# Work request
Number of lines below with the word "computer": give it and nothing more.

Segment Open

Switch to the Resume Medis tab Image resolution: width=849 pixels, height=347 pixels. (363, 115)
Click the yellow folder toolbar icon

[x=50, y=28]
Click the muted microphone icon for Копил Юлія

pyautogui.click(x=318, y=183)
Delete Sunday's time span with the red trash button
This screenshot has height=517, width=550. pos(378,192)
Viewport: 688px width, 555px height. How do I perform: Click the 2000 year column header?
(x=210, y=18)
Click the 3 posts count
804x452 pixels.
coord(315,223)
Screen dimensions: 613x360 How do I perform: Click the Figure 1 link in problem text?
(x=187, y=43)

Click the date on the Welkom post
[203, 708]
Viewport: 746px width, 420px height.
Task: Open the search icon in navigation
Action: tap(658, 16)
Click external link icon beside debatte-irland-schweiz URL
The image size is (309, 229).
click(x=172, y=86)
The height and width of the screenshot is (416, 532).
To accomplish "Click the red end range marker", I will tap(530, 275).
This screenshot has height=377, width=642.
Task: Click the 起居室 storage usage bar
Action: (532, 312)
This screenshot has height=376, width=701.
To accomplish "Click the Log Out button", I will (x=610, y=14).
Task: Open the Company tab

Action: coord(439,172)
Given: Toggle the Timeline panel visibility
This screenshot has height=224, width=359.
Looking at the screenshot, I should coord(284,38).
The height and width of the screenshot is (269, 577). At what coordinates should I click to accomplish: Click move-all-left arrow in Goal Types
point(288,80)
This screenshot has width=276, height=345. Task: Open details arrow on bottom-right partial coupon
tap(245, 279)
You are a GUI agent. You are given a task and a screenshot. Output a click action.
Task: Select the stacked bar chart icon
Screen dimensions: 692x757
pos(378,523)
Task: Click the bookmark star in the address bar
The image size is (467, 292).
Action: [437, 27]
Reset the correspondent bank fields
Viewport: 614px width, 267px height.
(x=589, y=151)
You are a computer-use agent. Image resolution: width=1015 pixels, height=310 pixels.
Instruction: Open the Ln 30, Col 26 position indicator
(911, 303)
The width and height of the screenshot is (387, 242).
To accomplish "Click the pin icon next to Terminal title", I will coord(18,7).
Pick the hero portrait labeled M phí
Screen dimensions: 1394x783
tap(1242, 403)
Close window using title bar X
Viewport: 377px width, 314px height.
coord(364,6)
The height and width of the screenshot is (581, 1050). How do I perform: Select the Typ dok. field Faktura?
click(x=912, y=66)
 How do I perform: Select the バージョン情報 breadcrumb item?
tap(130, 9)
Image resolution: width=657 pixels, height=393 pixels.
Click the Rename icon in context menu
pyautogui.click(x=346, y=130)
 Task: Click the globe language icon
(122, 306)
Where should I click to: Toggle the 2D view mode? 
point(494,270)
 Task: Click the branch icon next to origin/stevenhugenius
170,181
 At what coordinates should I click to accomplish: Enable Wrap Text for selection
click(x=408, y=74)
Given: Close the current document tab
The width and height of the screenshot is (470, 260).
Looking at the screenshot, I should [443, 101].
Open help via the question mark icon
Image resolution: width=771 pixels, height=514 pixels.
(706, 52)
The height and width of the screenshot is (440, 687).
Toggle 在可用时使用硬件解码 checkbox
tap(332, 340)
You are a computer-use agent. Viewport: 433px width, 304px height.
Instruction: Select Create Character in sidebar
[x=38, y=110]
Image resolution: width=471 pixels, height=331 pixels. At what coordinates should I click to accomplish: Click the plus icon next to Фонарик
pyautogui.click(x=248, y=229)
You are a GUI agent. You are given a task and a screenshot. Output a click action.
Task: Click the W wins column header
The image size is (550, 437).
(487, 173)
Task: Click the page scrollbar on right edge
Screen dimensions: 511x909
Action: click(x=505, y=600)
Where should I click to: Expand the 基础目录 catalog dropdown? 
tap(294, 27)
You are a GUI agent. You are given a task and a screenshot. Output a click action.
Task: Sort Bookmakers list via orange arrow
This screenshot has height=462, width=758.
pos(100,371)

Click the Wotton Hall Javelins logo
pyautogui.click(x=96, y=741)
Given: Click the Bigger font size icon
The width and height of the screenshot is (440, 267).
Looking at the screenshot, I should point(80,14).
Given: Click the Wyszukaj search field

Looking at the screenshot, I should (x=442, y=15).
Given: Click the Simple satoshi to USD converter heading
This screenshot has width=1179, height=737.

Segment Closed

# Problem solution
2